W=mg. This is due to the string at T_{ 2 } supporting object A and B.

W=7\times 9.8

W=68.6\quad N 

Therefore; T_{ 1 }=19.6N and T_{ 2 }=68.6N


b) If the objects are accelerating up at 2\cfrac { m }{ { s }^{ 2 } } , we can determine the net force acting on each object using F=ma. We can also determine the tension in each string using: T=W-ma. This equation involves vectors and down is best noted as positive. The acceleration will be negative if directed upwards or negative if directed downwards. Note that a positive or negative result for tension is not important because tension is a force that acts in both directions on a string. Essentially this means that the equation: T=W-ma gives us a magnitude for the tension.

If we consider the acceleration of each object we can determine the net force, F_{ net } acting on each object:

F_{ net }=ma

F_{ net }(A)=2\times 2=4N

F_{ net }(B)=5\times 2=10N

Observing the diagram below, we can see that: (we will note down as positive)

T_{ 1 }=W-ma

T_{ 1 }=(2\times 9.8)-(2\times -2)

T_{ 1 }=(19.6)-(-4)

T_{ 1 }=23.6N\quad

T_{ 2 }=W-ma

T_{ 2 }=((2+5)\times 9.8)-((2+5)\times -2)

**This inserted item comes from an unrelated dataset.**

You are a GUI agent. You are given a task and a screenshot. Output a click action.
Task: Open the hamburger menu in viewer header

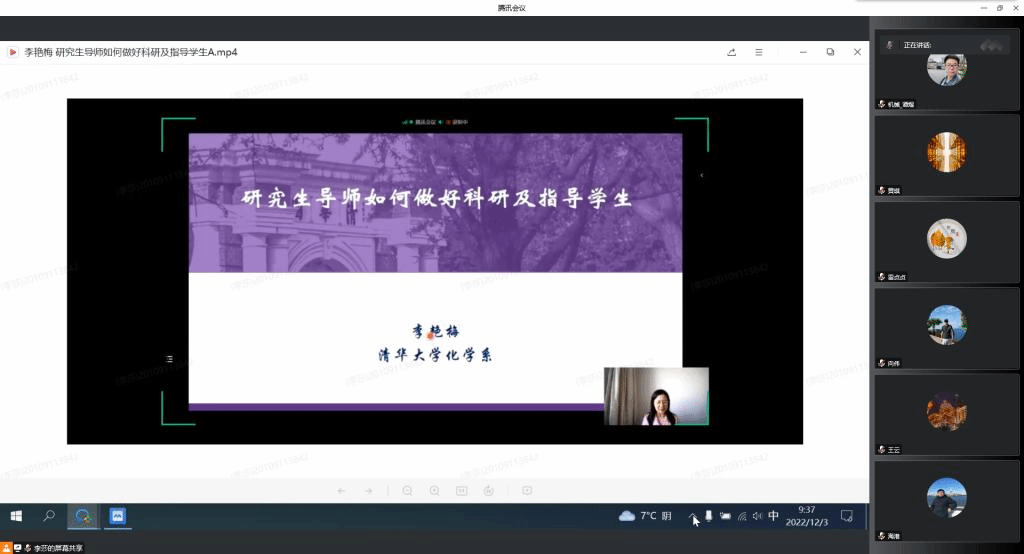click(x=759, y=52)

T_{ 2 }=(7\times 9.8)-(7\times -2)

T_{ 2 }=(68.6)-(-14)

T_{ 2 }=82.6N


Example 1:

Two objects of masses 3kg and 10kg are connected by vertical strings as shown below. The objects are stationary. Calculate:

a) The net force acting on each mass

b) The tension in each string

a) If the objects are stationary, the net force on each object = 0

b) The tension in each string is equal to the weight that they support:

T_{ 1 } = the weight of the 3kg mass: 

W=mg

W=3\times 9.8

W=29.4\quad N 

T_{ 2 } = the weight of both masses:

W=mg

W=13\times 9.8

W=127.4\quad N 

Therefore; T_{ 1 }=29.4N and T_{ 2 }=127.4N


Example 2:

Two objects of masses 5kg and 12kg are connected by vertical cables as shown below. The objects are accelerating upwards at 1.5\cfrac { m }{ { s }^{ 2 } } . Calculate:

a) The tension in each string:

we will note down as positive:

T_{ 1 }=W-ma

T_{ 1 }=(5\times 9.8)-(5\times -1.5)

T_{ 1 }=(49)-(-7.5)

T_{ 1 }=56.5N\quad

T_{ 2 }=W-ma

T_{ 2 }=((5+12)\times 9.8)-((5+12)\times -1.5)

T_{ 2 }=(17\times 9.8)-(17\times -1.5)

T_{ 2 }=(166.6)-(-25.5)

T_{ 2 }=191.5N


Example 3:

Two objects of masses 2kg and 4.5kg are connected by vertical cables as shown below. The objects are accelerating downwards at 3\cfrac { m }{ { s }^{ 2 } } . Calculate:

a) The tension in each string:

we will note down as positive:

T_{ 1 }=W-ma

T_{ 1 }=(2\times 9.8)-(2\times 3)

T_{ 1 }=(19.6)-(6)

T_{ 1 }=13.6N\quad

T_{ 2 }=W-ma

T_{ 2 }=((2+4.5)\times 9.8)-((2+4.5)\times 3)

T_{ 2 }=(6.5\times 9.8)-(6.5\times 3)

T_{ 2 }=(63.7)-(19.5)

T_{ 2 }=44.2N